- Education: Harvard University (AB, MA)
- Occupations: Founder; Entrepreneur; Investor;
- Employer: Y Combinator
- Known for: Startups: PaperG, Clever
- Spouse: Sophie Turnbull (m. 2020)

= Tyler Bosmeny =

American founder, entrepreneur, and investor

Tyler Bosmeny is an American entrepreneur and investor. In 2012, Bosmeny co-founded the educational technology company Clever with fellow Harvard University graduates Dan Carroll and Rafael Garcia. Clever was used by 50% of K-12 students in the U.S., and later acquired by Kahoot! in 2021 for $500 million.

Since 2023, Bosmeny has been a Visiting Group Partner at Y Combinator.

== Early life and education ==
Bosmeny attended Harvard University where he was awarded both a AB in applied mathematics and an MA in statistics within four years. While at Harvard, Bosmeny was elected the associate business manager of The Harvard Crimson.

== Career ==

=== PaperG ===
During his time at Harvard University, Bosmeny helped build PaperG in 2007 with four other then-college students who, like him, were working at school newspapers: Victor Wong, Ka Mo Lau, and Victor Cheng from Yale University, as well as Roger Lee, who was working The Harvard Crimson with Bosmeny. PaperG was a startup company "enabl[ing] websites to automate the creation of locally targeted advertising" and eventually served publications like The Los Angeles Times, The New York Post, and others.

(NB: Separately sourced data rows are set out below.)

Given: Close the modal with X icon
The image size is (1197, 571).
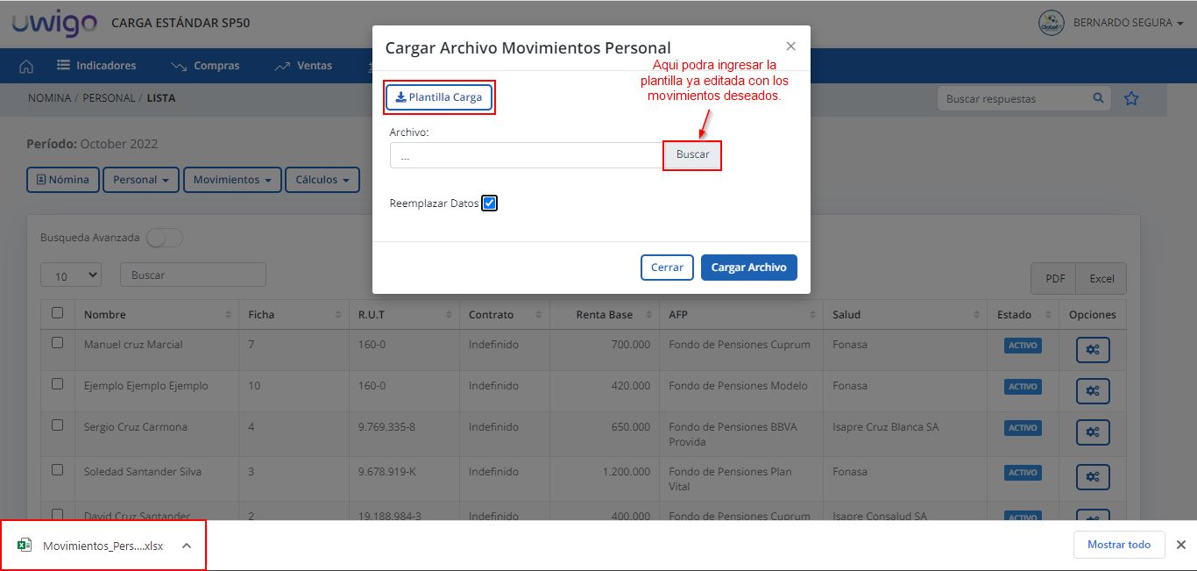Looking at the screenshot, I should (790, 46).
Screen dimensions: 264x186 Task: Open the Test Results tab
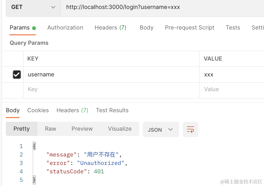coord(112,110)
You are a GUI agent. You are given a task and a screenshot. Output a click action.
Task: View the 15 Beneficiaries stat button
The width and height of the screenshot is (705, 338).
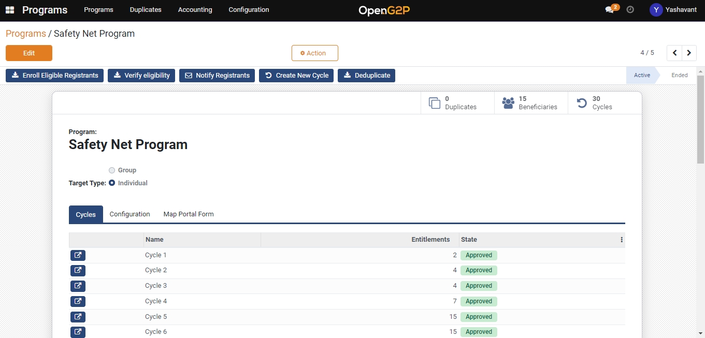[x=531, y=103]
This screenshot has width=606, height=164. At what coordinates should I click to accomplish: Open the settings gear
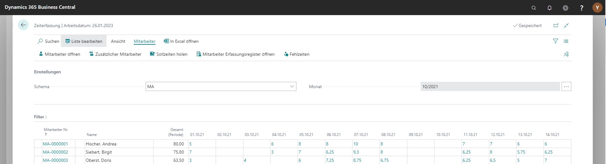coord(566,8)
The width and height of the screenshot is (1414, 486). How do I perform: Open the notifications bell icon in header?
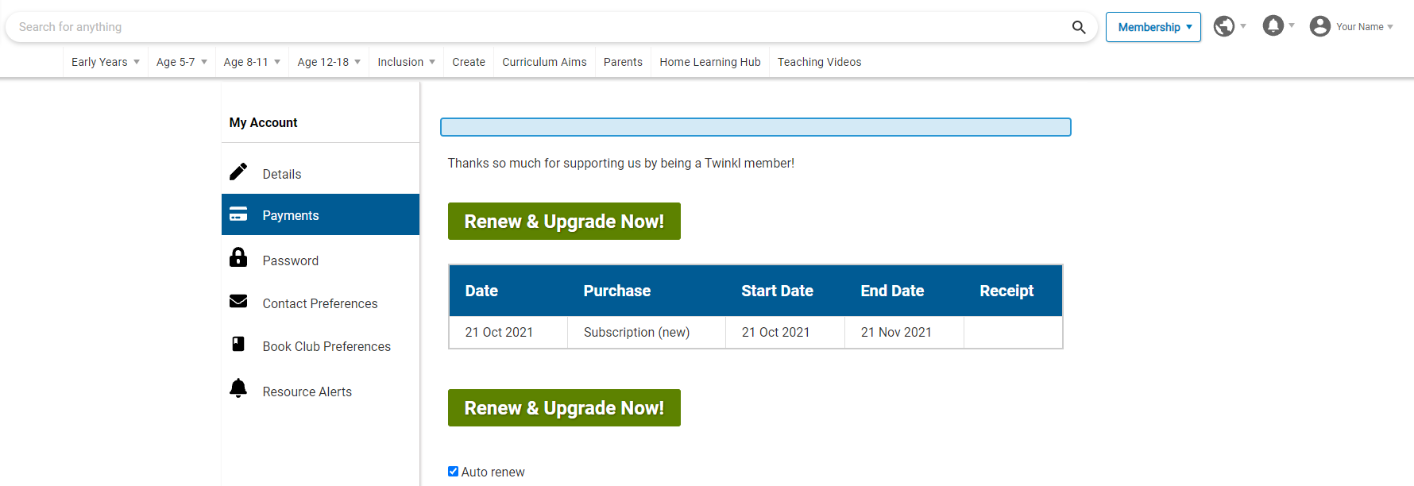coord(1273,26)
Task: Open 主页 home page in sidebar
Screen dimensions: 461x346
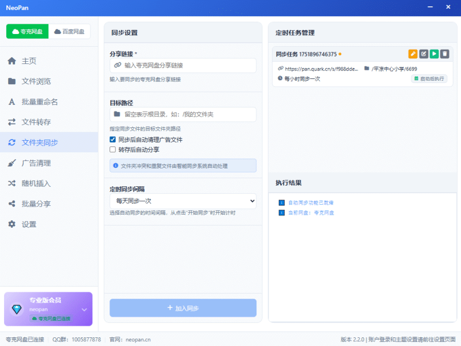Action: click(29, 61)
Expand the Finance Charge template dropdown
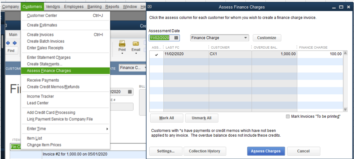Image resolution: width=354 pixels, height=159 pixels. [x=246, y=38]
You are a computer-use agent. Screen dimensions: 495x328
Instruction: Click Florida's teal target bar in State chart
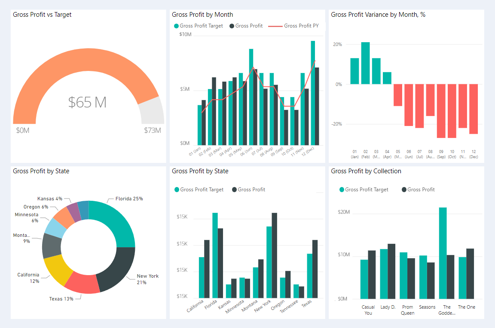click(x=215, y=255)
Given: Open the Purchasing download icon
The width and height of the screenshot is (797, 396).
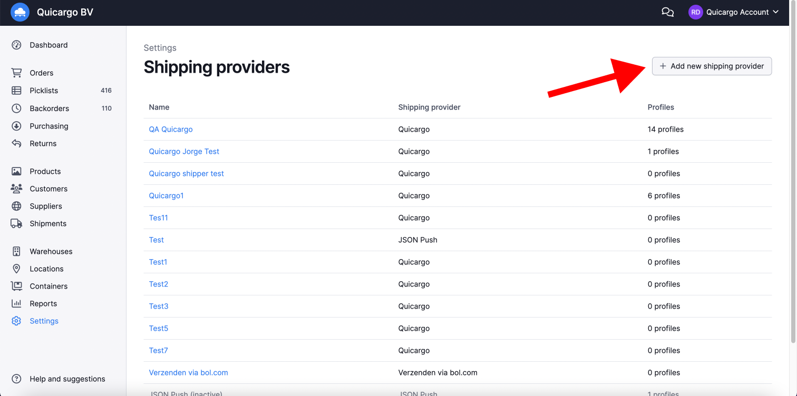Looking at the screenshot, I should tap(16, 126).
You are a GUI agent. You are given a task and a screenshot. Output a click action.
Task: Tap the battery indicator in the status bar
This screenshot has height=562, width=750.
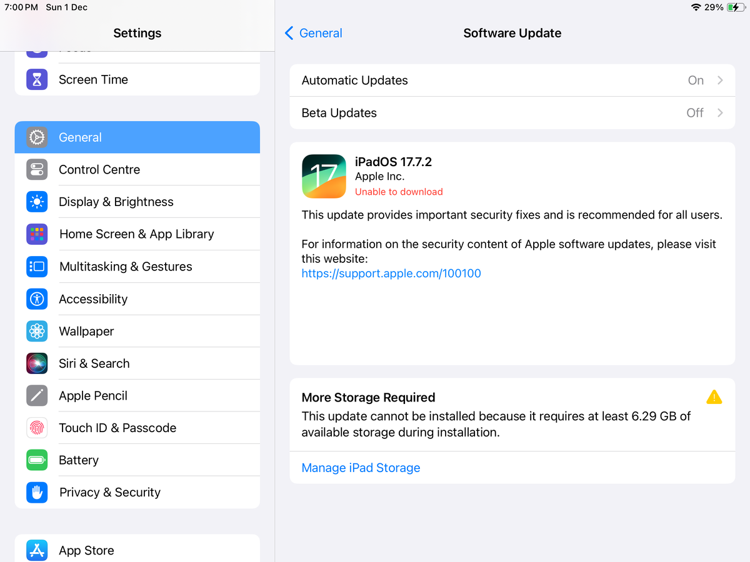(x=736, y=7)

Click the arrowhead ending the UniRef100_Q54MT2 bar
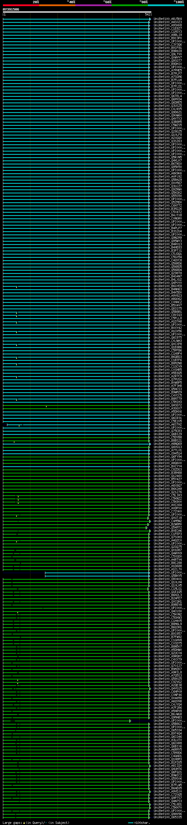(x=147, y=527)
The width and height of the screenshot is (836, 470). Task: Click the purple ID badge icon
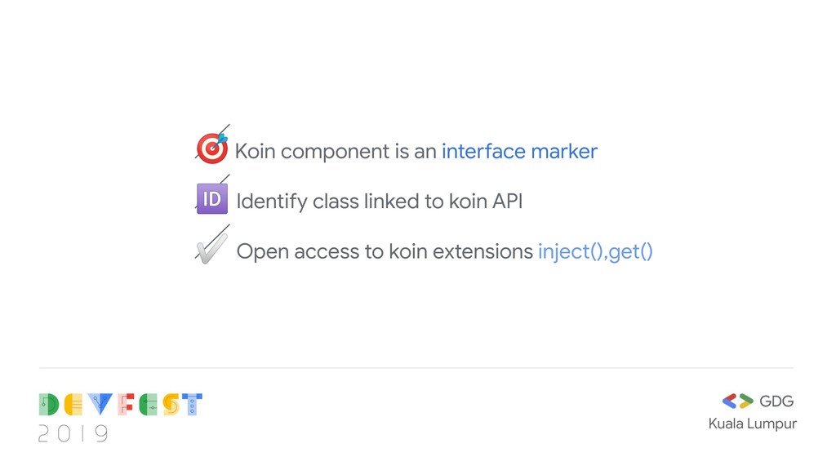212,199
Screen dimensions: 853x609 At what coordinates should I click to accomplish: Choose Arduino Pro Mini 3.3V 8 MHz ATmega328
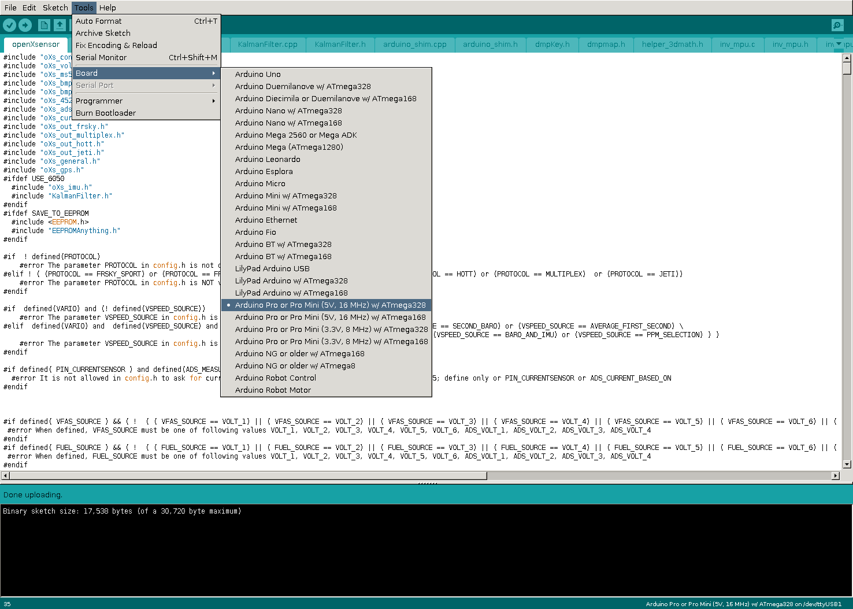(331, 329)
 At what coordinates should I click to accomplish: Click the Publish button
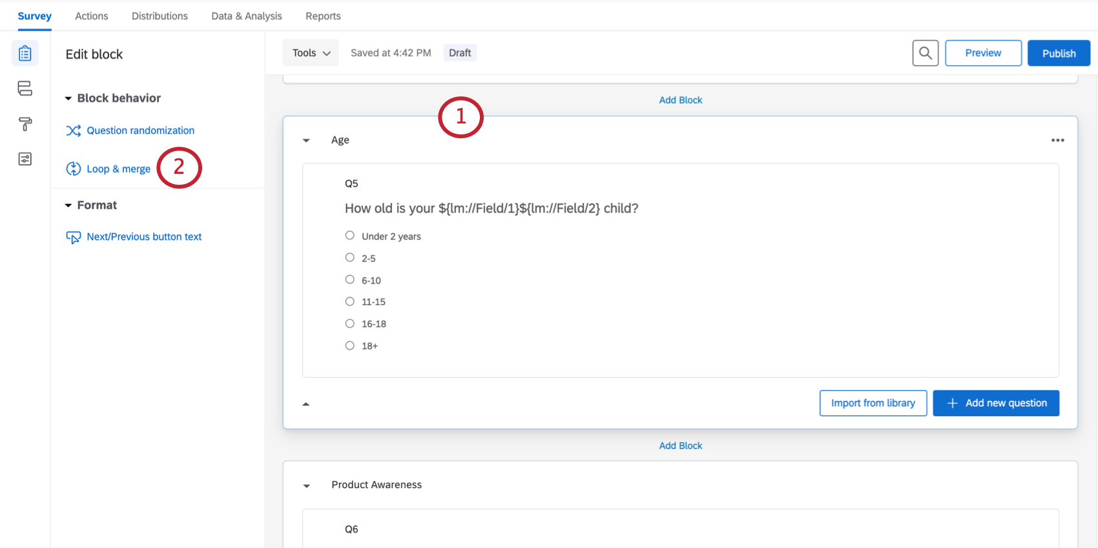[x=1059, y=53]
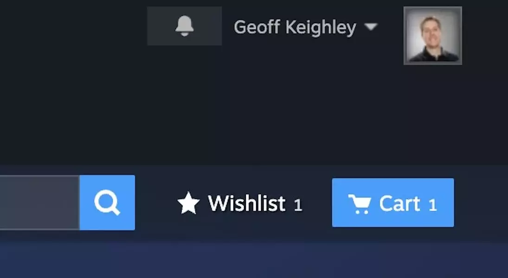508x278 pixels.
Task: Open notifications with the bell icon
Action: pyautogui.click(x=184, y=26)
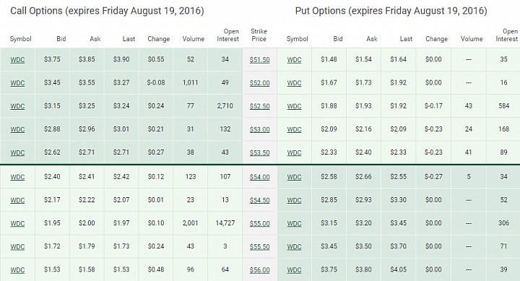Screen dimensions: 520x281
Task: Select the Strike Price column header
Action: click(259, 35)
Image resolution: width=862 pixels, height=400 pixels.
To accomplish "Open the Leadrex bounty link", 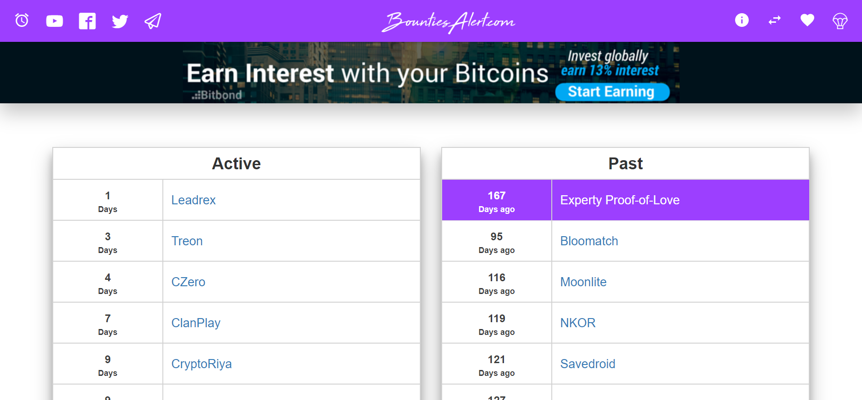I will pyautogui.click(x=193, y=200).
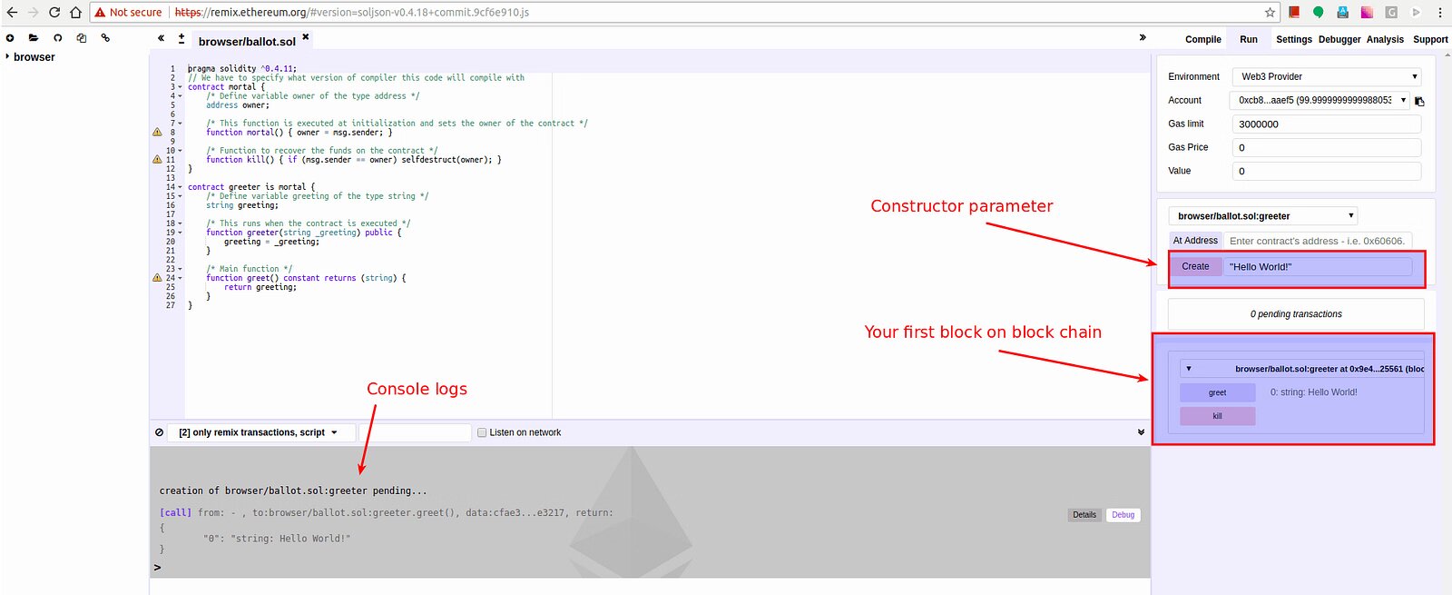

According to Bosmeny, PaperG was developed out of a need to provide alternative advertising options to local businesses at a time when "online ad was largely dominated by large national companies." By 2010, PaperG secured over a million dollars in funding. In 2011, PaperG opened headquarters in the San Francisco Bay Area; an office in Seattle followed one year later. That year, in 2012, Bosmeny left to start his next venture.

=== Clever ===
In 2012, Bosmeny co-founded the education technology company, Clever, with fellow Harvard University graduates Carroll and Garcia. Based in San Francisco, the company built an API to help edtech developers transfer data between their learning software and the legacy databases used inside of schools. That same year, Clever was accepted to Y Combinator.

Of the company's aims, Bosmeny stated in TechCrunch:You can an imagine if you're a teacher, each one of your 20 students are using different apps to learn, and you're supposed to track how they're progressing across all the apps they use. All this data, it should be making things easier for teachers – but instead, it's making it harder.Bosmeny served as the company's chief executive officer. Through the 2010s, Clever partnered with thousands of schools, millions of students, and earned approximately $43 million in funding alone while operating on a cash flow neutral basis starting in 2016. In 2014, Bosmeny along with Carroll and Garcia were named in Forbes' Education 30 Under 30. In 2017, Clever was ranked number four in The Wall Street Journals Tech Companies to Watch.

In 2021, Clever was used by 50% of U.S. K-12 students. That same year, Kahoot! acquired Clever for $500 million; Clever remained an independent company while integrating with Kahoot! apps and expanding to also serve the 200 countries Kahoot! operated in. In 2022, Bosmeny stepped down from his role as chief executive officer and announced Trish Sparks as his successor.

=== Y Combinator ===
Bosmeny has been a Visiting Group Partner at Y Combinator since 2023.

== Personal life ==
In 2020, Bosmeny married Sophie Turnbull, a fellow Harvard University graduate from Australia.